Validation of responses Armenian

Validation of responses Armenian#

This configuration represents the second stage of processing Armenian language datasets for the Toloka platform. It focuses on validating and refining the results of completed tasks, leveraging speech-to-text models and quality metrics to ensure high-quality data for subsequent processing.

Stage Overview: This stage includes the following steps:

  1. Downloading results of completed tasks from Toloka.

  2. Validating the audio files and filtering out corrupted files.

  3. Transcribing Armenian audio to text using a HuggingFace model.

  4. Cleaning ground truth text by: - Dropping all non-Armenian alphabetical characters. - Replacing the double Armenian symbol “եւ” with the single symbol “և”. - Converting text to lowercase.

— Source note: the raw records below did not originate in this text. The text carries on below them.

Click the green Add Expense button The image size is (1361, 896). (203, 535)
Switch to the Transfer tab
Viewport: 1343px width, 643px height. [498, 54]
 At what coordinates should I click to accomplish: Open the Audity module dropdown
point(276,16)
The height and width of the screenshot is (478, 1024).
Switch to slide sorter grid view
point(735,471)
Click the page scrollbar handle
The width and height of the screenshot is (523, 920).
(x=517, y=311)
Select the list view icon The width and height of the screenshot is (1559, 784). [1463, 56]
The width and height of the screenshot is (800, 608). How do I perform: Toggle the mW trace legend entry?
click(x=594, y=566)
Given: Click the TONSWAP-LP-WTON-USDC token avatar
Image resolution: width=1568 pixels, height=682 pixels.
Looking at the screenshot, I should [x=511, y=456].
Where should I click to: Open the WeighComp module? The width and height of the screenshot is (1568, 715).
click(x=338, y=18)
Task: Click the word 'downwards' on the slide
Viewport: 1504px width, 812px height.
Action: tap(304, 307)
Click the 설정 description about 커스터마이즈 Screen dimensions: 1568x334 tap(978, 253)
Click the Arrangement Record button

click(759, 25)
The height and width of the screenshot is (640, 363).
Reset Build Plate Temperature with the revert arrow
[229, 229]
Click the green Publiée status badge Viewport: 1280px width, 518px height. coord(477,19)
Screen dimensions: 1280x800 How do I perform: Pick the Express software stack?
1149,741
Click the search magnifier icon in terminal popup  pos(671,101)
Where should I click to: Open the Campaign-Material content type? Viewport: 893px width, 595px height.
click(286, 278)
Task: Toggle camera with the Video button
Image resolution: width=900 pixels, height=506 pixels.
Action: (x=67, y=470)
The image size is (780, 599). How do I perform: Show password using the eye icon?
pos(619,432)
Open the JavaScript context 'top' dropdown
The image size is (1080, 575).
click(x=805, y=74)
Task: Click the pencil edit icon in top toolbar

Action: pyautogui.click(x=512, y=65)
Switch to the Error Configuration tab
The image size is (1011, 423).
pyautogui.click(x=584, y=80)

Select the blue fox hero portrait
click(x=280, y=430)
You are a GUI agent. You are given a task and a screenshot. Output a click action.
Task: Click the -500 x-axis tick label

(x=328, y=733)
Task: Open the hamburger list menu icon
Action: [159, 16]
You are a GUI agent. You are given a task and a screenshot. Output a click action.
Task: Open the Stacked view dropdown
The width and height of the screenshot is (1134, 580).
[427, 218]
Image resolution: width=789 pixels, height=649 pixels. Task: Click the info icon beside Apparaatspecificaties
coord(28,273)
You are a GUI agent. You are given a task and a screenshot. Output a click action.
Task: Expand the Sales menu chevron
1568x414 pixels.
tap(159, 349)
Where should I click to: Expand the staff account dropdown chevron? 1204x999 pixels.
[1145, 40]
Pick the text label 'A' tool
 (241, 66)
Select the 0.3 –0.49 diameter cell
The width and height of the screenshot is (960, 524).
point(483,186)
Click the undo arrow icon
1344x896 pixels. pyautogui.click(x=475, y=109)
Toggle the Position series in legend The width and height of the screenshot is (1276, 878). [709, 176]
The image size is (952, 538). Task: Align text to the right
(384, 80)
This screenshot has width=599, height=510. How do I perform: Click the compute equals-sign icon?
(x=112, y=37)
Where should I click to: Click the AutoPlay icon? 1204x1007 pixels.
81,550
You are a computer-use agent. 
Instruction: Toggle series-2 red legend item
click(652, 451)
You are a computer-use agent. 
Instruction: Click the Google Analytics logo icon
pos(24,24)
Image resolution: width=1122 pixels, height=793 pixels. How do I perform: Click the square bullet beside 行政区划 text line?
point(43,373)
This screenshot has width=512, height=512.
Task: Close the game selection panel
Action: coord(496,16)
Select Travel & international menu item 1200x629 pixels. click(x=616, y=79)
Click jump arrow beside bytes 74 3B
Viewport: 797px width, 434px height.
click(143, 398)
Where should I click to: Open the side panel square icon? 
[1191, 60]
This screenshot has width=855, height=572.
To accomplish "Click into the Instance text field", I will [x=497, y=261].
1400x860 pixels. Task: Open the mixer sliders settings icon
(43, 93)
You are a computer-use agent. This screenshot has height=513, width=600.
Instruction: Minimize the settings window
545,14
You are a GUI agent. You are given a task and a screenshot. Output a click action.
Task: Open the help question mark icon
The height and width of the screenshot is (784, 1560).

  5. Cleaning model-predicted text using the same steps as the ground truth text.

  6. Calculating Word Error Rate (WER) between the predicted text and the ground truth text.

  7. Filtering out responses with high WER and accepting those with low WER.

  8. Rejecting responses from previously banned Tolokers.

Required Arguments: - workspace_dir: Specify the directory for storing intermediate and final output files.

Output Files: - ${workspace_dir}/result_manifest.json: Manifest of results downloaded from Toloka. - ${workspace_dir}/result_manifest_no_curr.json: Manifest after removing corrupted files. - ${workspace_dir}/result_manifest_pred.json: Manifest with model-predicted transcriptions. - ${workspace_dir}/result_manifest_pred_clean.json: Manifest with cleaned predicted transcriptions. - ${workspace_dir}/result_manifest_pred_review.json: Final manifest after quality checks, ready for review and acceptance.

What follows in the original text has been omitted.